Text excerpt:
***
# european insurance for fossils (70+)



## billplant (Sep 1, 2007)

i've still got my own teeth, however when you reach an insurance milestone companies often commit you to cyberspace, we need annual insurance world wide.

Can anyone help please......oh and a belated Happy New Year to all.

bill


----------



## Invicta (Feb 9, 2006)

I have a Barclays Additions Plus current account that includes:

Travel 
Worldwide multi-trip travel insurance including winter sports cover. 
RAC Comprehensive breakdown cover (with Roadside, Recovery,
At home, Onward Travel & European cover). 

Home 
Domestic emergency cover. 
Extended warranty cover. 

You 
Mobile phone insurance, including cover against loss and SIM card replacement. 

Online discounts at attractions and retailers at the Barclays & Me site. 

Other great benefits 
An interest-free overdraft of up to £250*. Preferential 9.9% EAR typical variable on agreed overdrafts over £250*. 

Cardholder protection. 
24-hour legal helpline.
***
Record set:
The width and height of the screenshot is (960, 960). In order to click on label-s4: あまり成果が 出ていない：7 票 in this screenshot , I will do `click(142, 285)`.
***
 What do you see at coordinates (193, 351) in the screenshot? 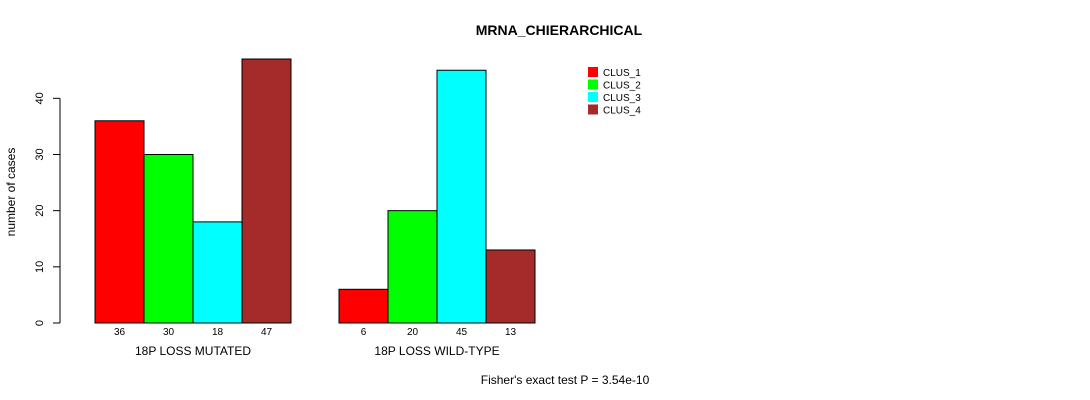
***
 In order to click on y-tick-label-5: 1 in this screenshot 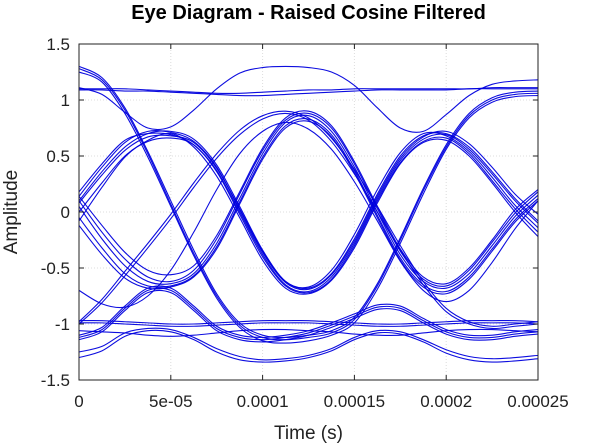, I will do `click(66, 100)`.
***
Activities:
A – In the insurance thread, rewrite the paragraph beginning "An interest-free overdraft of up to £250*" as a short bulleted list, keeping its main facts.
B – List every type of cover that the insurance thread names as part of the RAC Comprehensive breakdown cover.
C – Carry on the insurance thread about travelers over 70 from its last line.

Outputs by task:
A –
- Interest-free overdraft up to £250*
- Agreed overdrafts over £250*: preferential 9.9% EAR typical variable

B –
- Roadside
- Recovery
- At home
- Onward Travel
- European cover

C –
in all an annual benefit up to £780 for the monthly cost of £14.50 

Good value for the money I feel. Saves me having to renew all these different covers ie breakdown, travel insurance, cardholder protection.

The travel insurance I have been informed covers up to the age of 79 years.


----------



## sundazzler (Jan 4, 2007)

*european cover for fossils*

Hi Invicta

Having checked the Barclays travel insurance, it seems that you do have to have accommodation booked in advance which some M/Hers would not wish to do.Also does the european breakdown cover include repatriation?.

I agree it does give good value for the amount of cover it provides.


----------



## Invicta (Feb 9, 2006)

Just received this reply re my Barclays Additions Plus account:

Thank you for your email

Cover is up to age of 79 and 364 days (65 for Winter Sports)

If you have any similar requests, please note that you can complete them by:

- visiting any branch
- calling Barclays Telephone Banking (if you are not registered please call 08457 555 555 ), if calling from overseas please dial +44 24 7684 2100
- placing it in the post - Barclays Bank PLC, Leicester, LE87 2BB.
- using Online banking at https://ibank.barclays.co.uk

Can I suggest Sundazzler that you raise any quiries you may have 
concerning travel insurance directly with Barclays Bank.

Please let us know the answers!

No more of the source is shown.